**** Available data ****

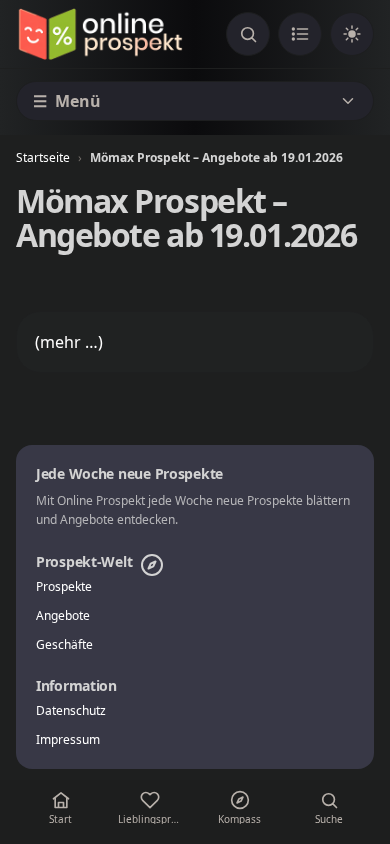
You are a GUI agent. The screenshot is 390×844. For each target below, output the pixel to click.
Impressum (68, 740)
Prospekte (64, 587)
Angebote (63, 616)
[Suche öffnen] (248, 34)
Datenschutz (71, 711)
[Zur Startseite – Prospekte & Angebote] (100, 34)
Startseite (43, 157)
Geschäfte (64, 645)
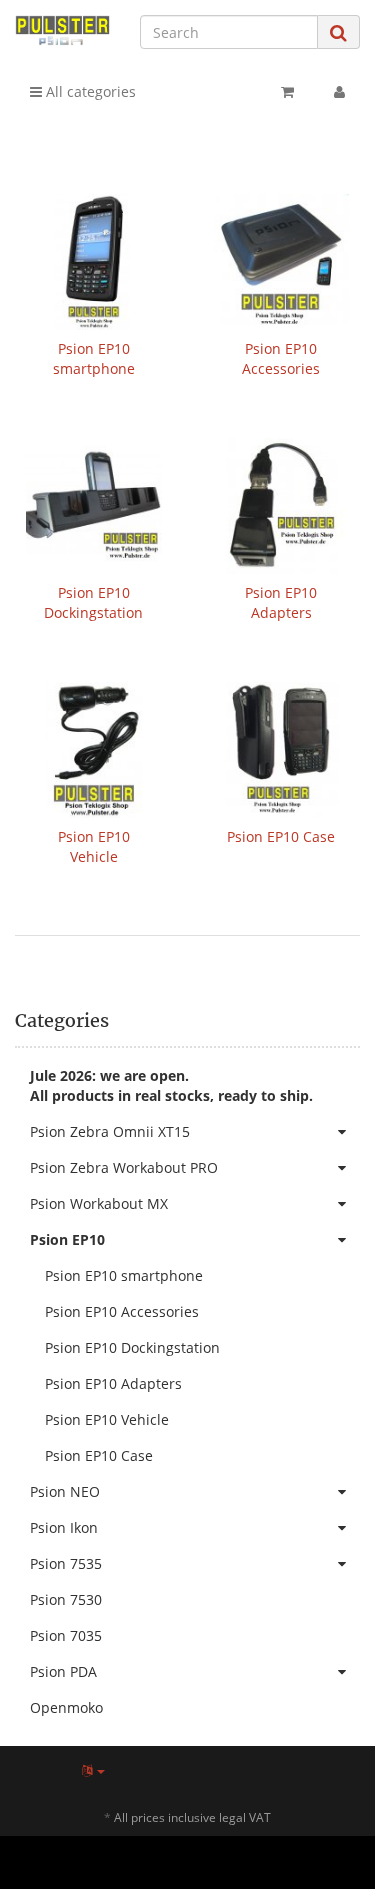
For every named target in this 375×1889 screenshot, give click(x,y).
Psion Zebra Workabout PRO (124, 1167)
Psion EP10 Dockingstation (93, 602)
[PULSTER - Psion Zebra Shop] (62, 30)
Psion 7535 (66, 1563)
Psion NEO (65, 1491)
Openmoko (66, 1707)
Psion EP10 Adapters (281, 602)
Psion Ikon (64, 1527)
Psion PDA (63, 1671)
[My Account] (339, 92)
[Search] (338, 32)
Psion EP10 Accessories (281, 358)
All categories (89, 91)
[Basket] (287, 92)
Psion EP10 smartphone (94, 358)
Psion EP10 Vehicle (94, 846)
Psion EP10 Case (281, 836)
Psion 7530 (66, 1599)
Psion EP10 (67, 1239)
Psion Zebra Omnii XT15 (110, 1131)
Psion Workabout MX (99, 1203)
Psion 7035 (66, 1635)
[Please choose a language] (93, 1770)
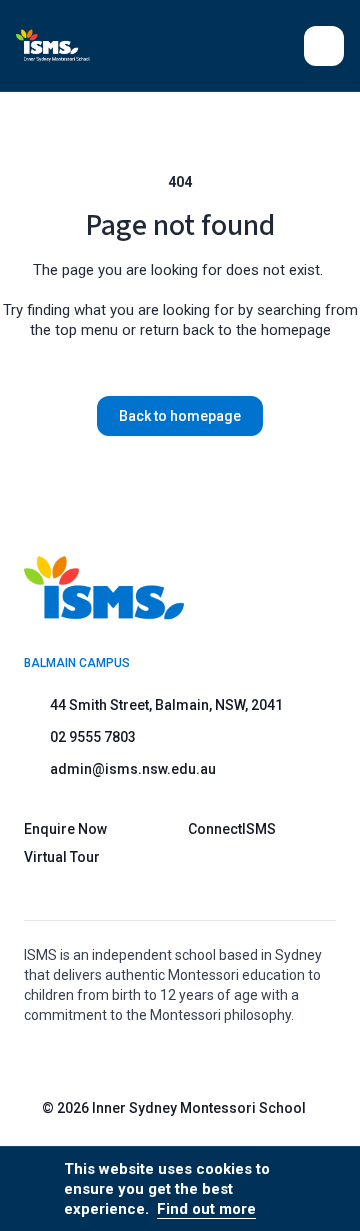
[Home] (65, 45)
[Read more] (161, 1060)
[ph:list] (324, 46)
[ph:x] (317, 1189)
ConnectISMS (232, 829)
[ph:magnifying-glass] (276, 46)
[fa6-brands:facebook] (211, 1060)
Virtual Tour (62, 857)
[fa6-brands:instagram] (161, 1060)
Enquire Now (65, 829)
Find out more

****

**Your assignment**
Could you write the entries out again exactly, without their pictures?

**Output of the exercise**
You are a GUI agent. The screenshot is 390×844. For each target below, output the pixel to click.
Impressum (68, 740)
Prospekte (64, 587)
Angebote (63, 616)
[Suche öffnen] (248, 34)
Datenschutz (71, 711)
[Zur Startseite – Prospekte & Angebote] (100, 34)
Startseite (43, 157)
Geschäfte (64, 645)
For every named target in this 375×1889 screenshot, give click(x,y).
Psion Zebra Workabout PRO (124, 1167)
Psion EP10 Dockingstation (93, 602)
[PULSTER - Psion Zebra Shop] (62, 30)
Psion 7535 (66, 1563)
Psion NEO (65, 1491)
Openmoko (66, 1707)
Psion EP10 Adapters (281, 602)
Psion Ikon (64, 1527)
Psion PDA (63, 1671)
[My Account] (339, 92)
[Search] (338, 32)
Psion EP10 Accessories (281, 358)
All categories (89, 91)
[Basket] (287, 92)
Psion EP10 smartphone (94, 358)
Psion EP10 Vehicle (94, 846)
Psion EP10 Case (281, 836)
Psion 7530 (66, 1599)
Psion EP10 (67, 1239)
Psion Zebra Omnii XT15 (110, 1131)
Psion Workabout MX (99, 1203)
Psion 7035 (66, 1635)
[Please choose a language] (93, 1770)
[Home] (65, 45)
[Read more] (161, 1060)
[ph:list] (324, 46)
[ph:x] (317, 1189)
ConnectISMS (232, 829)
[ph:magnifying-glass] (276, 46)
[fa6-brands:facebook] (211, 1060)
Virtual Tour (62, 857)
[fa6-brands:instagram] (161, 1060)
Enquire Now (65, 829)
Find out more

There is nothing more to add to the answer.